A horse owner sent me an e-mail expressing concern about the excessive salivation noted in her 3 horses this year.

My Answers

The slobbering is associated with black patch disease caused by Rhizoctonia leguminicola. The specific causal agent is slaframine which is an indolizidine alkaloid and a metabolite of Rhizoctonia leguminicola.  Conditions were right for its development this year, rainy conditions and high humidity.

Interestingly, the compound does decrease in red clover hay while in storage.  One study sites a decrease in 10 months of storage from 50-100 ppm to 7 ppm.

Reading about the associated biological effects in Peter Cheeke's "Natural Toxicants in Feeds, Forages, and Poisonous Plants" book makes one raise their eyebrows as to why we even use potentially infectious clovers at all.  In cattle, concerns include excessive salivation, eye discharge, bloat, frequent urination, watery diarrhea, reduced milk production, weight loss and abortion.  Other things noted include increased pancreatic flow, bile flow, and gastric acidity, and decreased heart rate, cardiac output, respiration rate, body temperature, and metabolic rate.  With use of guinea pigs as an assay animal, the LD50 was less than 1 mg of slaframine/kg (1 kg=approximately 2.2 lbs.) of body weight.

Applying some mathematics and assuming a guinea pig and horse have a similar lethal dosage response, a 100 ppm slaframine forage fed to a horse consuming 25 lbs. of dry matter is equivalent to 11.35 mg of slaframine.  Assuming the horse weighs 1000 lbs., this is a dose of .025 mg/kg of body weight, much less than the lethal dose rate found in the guinea pig experiment.

▶ EXCERPTED RECORDS
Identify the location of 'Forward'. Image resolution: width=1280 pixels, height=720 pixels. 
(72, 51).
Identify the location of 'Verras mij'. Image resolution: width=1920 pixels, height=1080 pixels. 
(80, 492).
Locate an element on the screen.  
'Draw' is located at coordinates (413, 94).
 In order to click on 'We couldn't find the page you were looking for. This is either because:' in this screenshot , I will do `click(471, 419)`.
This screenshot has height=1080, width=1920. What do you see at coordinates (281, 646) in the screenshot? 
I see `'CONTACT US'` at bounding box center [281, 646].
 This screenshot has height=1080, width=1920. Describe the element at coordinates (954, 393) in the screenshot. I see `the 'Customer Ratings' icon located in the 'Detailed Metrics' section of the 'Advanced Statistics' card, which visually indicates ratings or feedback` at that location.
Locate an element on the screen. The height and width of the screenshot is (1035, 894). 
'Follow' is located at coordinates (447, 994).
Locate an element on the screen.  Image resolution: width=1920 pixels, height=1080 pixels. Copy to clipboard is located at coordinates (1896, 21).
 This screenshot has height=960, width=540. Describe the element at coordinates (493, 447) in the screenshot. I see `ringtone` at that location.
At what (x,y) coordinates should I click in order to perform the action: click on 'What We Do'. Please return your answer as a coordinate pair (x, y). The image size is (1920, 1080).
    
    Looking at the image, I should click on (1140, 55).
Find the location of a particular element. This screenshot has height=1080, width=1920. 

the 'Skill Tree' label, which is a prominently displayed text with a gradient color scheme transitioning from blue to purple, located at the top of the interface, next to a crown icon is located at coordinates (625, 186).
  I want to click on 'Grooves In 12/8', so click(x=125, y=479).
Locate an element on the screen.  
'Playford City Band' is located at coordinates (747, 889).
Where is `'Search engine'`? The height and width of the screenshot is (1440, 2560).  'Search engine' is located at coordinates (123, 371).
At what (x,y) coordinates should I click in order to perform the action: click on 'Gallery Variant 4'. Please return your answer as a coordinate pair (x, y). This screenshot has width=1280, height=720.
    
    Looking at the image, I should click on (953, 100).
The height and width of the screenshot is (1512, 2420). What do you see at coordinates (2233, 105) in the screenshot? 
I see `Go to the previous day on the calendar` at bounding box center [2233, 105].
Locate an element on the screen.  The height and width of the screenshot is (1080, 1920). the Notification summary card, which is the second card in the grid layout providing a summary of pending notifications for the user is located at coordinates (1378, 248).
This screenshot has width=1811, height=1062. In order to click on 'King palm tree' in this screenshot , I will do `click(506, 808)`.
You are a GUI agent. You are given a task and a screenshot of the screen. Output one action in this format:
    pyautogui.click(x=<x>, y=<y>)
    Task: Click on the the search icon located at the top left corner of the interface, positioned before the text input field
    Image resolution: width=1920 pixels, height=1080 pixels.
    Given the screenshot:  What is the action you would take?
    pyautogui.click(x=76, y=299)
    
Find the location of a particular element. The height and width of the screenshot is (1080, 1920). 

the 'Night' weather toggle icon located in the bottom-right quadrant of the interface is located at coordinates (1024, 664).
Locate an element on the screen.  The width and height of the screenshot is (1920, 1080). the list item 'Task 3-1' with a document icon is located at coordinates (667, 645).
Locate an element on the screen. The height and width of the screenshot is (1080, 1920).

▶ WHAT YOU NEED TO DO
Please continue the article on slobbering horses and slaframine above, picking up right after its final sentence.

▶ REPLY
So do you get rid of the clover?  If you truly don't enjoy your horses because of the slobbers, maybe so.   Keep in mind, that you may not see slobbers to the extent seen this year for many years.  I personally am not convinced that one reduces use of clover because of all the nasty things described in Cheeke's book unless you have seen these symptoms, too.   Many of the things we enjoy in our own diet have natural toxicants in them, too, but we suffer no consequence because of amount consumed and/or dose present in the food item.

You need to balance the positives and negatives for the use of red and white clover in your pasture.  There are many positives  (forage quality improved, more summer pasture with use of red clover, no N fertilizer needed for the grass component of the pasture)  when legumes are a part of the pasture.  Is this worth more than the negative issue of slobbers?   This is a judgmental call that I think you need to consider.

Maybe alfalfa should be the legume of choice when seeding your next hay and pasture fields?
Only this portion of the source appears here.